Collected data entries —
---------------
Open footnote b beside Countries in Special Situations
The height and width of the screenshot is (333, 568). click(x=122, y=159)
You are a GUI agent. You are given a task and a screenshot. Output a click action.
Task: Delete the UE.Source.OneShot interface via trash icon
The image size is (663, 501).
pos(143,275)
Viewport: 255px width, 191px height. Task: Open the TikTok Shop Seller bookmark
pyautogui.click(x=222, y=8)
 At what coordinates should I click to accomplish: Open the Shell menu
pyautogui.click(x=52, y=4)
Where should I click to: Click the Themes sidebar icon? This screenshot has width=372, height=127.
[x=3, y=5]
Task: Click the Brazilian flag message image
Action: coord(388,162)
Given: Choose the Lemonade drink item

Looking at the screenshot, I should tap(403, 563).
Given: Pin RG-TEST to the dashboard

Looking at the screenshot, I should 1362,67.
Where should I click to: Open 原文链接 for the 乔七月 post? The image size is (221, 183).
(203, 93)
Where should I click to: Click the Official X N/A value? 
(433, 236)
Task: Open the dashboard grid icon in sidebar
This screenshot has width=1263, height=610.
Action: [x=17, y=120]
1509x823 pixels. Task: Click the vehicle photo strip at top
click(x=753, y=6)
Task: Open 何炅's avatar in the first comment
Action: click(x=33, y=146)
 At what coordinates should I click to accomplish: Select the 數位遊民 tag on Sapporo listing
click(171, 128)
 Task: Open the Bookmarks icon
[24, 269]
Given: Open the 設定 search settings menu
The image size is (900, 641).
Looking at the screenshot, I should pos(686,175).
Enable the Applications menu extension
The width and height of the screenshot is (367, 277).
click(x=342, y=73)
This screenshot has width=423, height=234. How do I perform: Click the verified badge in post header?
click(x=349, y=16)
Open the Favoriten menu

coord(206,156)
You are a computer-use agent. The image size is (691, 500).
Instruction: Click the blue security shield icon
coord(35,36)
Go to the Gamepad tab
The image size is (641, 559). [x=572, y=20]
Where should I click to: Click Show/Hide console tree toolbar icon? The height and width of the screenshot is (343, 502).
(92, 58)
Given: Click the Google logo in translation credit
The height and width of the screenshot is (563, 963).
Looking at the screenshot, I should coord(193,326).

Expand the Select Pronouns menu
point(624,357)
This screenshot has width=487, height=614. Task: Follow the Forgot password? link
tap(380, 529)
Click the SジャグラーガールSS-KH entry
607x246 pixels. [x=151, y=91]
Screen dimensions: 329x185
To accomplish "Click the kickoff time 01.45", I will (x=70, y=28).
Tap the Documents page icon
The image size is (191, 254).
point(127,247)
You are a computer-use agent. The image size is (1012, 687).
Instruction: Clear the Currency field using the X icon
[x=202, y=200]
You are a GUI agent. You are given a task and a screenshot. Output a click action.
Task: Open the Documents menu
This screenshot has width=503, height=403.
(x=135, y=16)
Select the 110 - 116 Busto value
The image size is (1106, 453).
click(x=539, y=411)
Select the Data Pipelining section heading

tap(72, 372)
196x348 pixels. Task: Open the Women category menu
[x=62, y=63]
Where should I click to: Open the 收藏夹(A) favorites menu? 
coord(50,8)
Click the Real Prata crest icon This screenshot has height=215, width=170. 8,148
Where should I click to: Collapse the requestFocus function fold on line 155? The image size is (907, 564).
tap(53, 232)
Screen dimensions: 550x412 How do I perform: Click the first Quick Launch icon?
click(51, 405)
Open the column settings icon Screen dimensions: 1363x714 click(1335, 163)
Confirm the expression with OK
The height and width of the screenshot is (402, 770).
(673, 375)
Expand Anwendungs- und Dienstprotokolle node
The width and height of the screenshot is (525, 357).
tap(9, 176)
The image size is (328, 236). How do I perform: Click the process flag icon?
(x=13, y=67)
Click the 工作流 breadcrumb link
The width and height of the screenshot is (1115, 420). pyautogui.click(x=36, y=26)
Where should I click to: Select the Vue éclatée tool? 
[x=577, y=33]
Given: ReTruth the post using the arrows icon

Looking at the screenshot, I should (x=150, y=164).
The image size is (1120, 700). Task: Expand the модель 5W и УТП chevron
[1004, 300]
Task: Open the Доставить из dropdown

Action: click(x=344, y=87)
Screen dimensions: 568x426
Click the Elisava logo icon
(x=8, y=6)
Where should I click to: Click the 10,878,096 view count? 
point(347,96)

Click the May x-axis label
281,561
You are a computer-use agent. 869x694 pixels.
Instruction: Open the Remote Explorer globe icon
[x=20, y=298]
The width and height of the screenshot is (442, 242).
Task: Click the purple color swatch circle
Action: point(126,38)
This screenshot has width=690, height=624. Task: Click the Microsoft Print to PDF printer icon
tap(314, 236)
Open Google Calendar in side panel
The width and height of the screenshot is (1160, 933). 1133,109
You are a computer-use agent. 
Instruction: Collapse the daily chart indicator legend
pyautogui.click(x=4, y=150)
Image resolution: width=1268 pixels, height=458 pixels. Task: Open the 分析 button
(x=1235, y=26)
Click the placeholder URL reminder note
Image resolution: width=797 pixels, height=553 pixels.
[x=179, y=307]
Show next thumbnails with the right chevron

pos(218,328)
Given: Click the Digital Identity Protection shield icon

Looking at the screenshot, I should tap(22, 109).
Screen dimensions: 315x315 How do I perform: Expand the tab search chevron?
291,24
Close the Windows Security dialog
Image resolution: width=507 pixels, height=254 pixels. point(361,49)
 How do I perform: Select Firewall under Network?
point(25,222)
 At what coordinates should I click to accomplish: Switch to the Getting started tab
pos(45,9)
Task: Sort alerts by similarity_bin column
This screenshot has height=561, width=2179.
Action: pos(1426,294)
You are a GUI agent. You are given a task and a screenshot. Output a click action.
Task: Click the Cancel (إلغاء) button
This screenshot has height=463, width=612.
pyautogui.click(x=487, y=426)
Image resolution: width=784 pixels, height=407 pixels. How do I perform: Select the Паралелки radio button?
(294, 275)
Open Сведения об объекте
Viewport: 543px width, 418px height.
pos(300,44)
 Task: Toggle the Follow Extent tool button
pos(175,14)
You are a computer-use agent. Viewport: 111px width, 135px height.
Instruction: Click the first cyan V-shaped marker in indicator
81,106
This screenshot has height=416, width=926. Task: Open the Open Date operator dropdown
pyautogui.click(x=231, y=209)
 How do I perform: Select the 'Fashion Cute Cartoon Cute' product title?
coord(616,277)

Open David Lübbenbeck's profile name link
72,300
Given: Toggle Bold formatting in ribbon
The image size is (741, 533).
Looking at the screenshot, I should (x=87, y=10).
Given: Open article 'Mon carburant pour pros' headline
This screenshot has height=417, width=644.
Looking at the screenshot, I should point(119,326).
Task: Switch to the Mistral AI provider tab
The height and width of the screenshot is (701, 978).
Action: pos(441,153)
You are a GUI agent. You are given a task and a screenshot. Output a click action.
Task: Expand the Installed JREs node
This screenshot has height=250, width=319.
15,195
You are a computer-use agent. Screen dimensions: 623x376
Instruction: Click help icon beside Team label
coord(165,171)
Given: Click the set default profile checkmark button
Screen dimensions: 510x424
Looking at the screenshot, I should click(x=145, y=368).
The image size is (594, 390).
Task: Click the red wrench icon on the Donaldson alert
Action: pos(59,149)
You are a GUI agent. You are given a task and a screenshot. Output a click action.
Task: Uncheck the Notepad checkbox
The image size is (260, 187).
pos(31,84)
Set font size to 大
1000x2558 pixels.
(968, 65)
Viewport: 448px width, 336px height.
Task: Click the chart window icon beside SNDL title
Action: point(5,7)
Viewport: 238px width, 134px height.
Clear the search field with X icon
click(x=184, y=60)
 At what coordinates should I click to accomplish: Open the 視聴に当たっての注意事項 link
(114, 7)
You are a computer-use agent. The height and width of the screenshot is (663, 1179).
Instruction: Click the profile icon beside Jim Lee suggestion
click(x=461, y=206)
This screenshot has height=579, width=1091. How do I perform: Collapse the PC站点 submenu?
---------------
Exercise objective —
In the data above, which lines lie between the line with "How do I perform: Select Firewall" and the line with "Viewport: 238px width, 134px height.", inclusive? Print those lines exactly and nothing else.

Reply to the exercise —
 How do I perform: Select Firewall under Network?
point(25,222)
 At what coordinates should I click to accomplish: Switch to the Getting started tab
pos(45,9)
Task: Sort alerts by similarity_bin column
This screenshot has height=561, width=2179.
Action: pos(1426,294)
You are a GUI agent. You are given a task and a screenshot. Output a click action.
Task: Click the Cancel (إلغاء) button
This screenshot has height=463, width=612.
pyautogui.click(x=487, y=426)
Image resolution: width=784 pixels, height=407 pixels. How do I perform: Select the Паралелки radio button?
(294, 275)
Open Сведения об объекте
Viewport: 543px width, 418px height.
pos(300,44)
 Task: Toggle the Follow Extent tool button
pos(175,14)
You are a computer-use agent. Viewport: 111px width, 135px height.
Instruction: Click the first cyan V-shaped marker in indicator
81,106
This screenshot has height=416, width=926. Task: Open the Open Date operator dropdown
pyautogui.click(x=231, y=209)
 How do I perform: Select the 'Fashion Cute Cartoon Cute' product title?
coord(616,277)

Open David Lübbenbeck's profile name link
72,300
Given: Toggle Bold formatting in ribbon
The image size is (741, 533).
Looking at the screenshot, I should (x=87, y=10).
Given: Open article 'Mon carburant pour pros' headline
This screenshot has height=417, width=644.
Looking at the screenshot, I should point(119,326).
Task: Switch to the Mistral AI provider tab
The height and width of the screenshot is (701, 978).
Action: pos(441,153)
You are a GUI agent. You are given a task and a screenshot. Output a click action.
Task: Expand the Installed JREs node
This screenshot has height=250, width=319.
15,195
You are a computer-use agent. Screen dimensions: 623x376
Instruction: Click help icon beside Team label
coord(165,171)
Given: Click the set default profile checkmark button
Screen dimensions: 510x424
Looking at the screenshot, I should click(x=145, y=368).
The image size is (594, 390).
Task: Click the red wrench icon on the Donaldson alert
Action: pos(59,149)
You are a GUI agent. You are given a task and a screenshot. Output a click action.
Task: Uncheck the Notepad checkbox
The image size is (260, 187).
pos(31,84)
Set font size to 大
1000x2558 pixels.
(968, 65)
Viewport: 448px width, 336px height.
Task: Click the chart window icon beside SNDL title
Action: point(5,7)
Viewport: 238px width, 134px height.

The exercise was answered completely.